Compared to NW, left ventricular Δ longitudinal MBF gradient progressively declined in OW and OB (0.04 ± 0.09 mL/g/min vs -0.11 ± 0.14 mL/g/min and -0.15 ± 0.11 mL/g/min; ≤ 0.001, respectively) but not significantly in SOB (-0.01 ± 0.11 mL/g/min, = 0.066). Regadenoson-induced global hyperemic MBF was lower in OB than in NW (1.88 ± 0.40 mL/g/min vs 2.35 ± 0.32 mL/g/min; ≤ 0.001), while comparable between NW and SOB (2.35 ± 0.32 mL/g/min vs 2.26 ± 0.40 mL/g/min; = 0.302). The BMI of the study population was associated with the Δ longitudinal MBF gradient in a U-turn fashion (r = 0.362, standard error of the estimate = 0.124; < 0.001).

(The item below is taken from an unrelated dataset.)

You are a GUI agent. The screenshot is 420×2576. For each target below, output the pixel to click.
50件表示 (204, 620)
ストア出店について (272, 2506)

Increased body weight associates with abnormalities in coronary circulatory function that advances from an impairment flow-mediated, epicardial vasodilation in overweight and obesity to coronary microvascular dysfunction in obesity, not observed in severe obesity. The U-turn of flow-mediated epicardial vasomotion outlines obesity and severe obesity to affect epicardial endothelial function differently.
肥胖和重度肥胖作为两种不同的代谢性疾病实体,其转变是否会影响血流介导的,进而影响内皮依赖性心外膜血管舒张,目前尚不清楚。
本研究旨在通过正电子发射断层扫描/计算机断层扫描测定左心室从心底到心尖方向的心肌血流量(MBF)纵向减少或梯度,来研究肥胖和重度肥胖对血流介导的心外膜血管运动的影响。
N-氨正电子发射断层扫描/计算机断层扫描评估了药物诱导充血期间和静息时的整体MBF,以评估冠状动脉微血管功能。此外,还测定了纵向MBF梯度变化(充血减去静息)。然后根据体重指数(BMI)将患者分为正常体重(NW)组(BMI 20.0-24.9kg/m²,n = 27)、超重(OW)组(BMI 25.0-29.9kg/m²,n = 29)、肥胖(OB)组(BMI 30.0-39.9kg/m²,n = 53)和重度肥胖(病态肥胖:BMI≥40kg/m²,n = 43)。
与NW组相比,OW组和OB组左心室纵向MBF梯度逐渐下降(分别为0.04±0.09mL/g/min对-0.11±0.14mL/g/min和-0.15±0.11mL/g/min;P均≤0.001),而重度肥胖(SOB)组无显著下降(-0.01±0.11mL/g/min,P = 0.066)。雷加腺苷诱导的整体充血MBF在OB组低于NW组(1.88±0.40mL/g/min对2.35±0.32mL/g/min;P≤0.001),而NW组和SOB组之间相当(2.35±0.32mL/g/min对2.26±0.40mL/g/min;P = 0.302)。研究人群的BMI与纵向MBF梯度变化呈U型相关(r = 0.362,估计标准误差 = 0.124;P<0.001)。
体重增加与冠状动脉循环功能异常有关,这种异常从超重和肥胖时血流介导的心外膜血管舒张受损发展到肥胖时的冠状动脉微血管功能障碍,而在重度肥胖中未观察到。血流介导的心外膜血管运动的U型变化表明肥胖和重度肥胖对心外膜内皮功能的影响不同。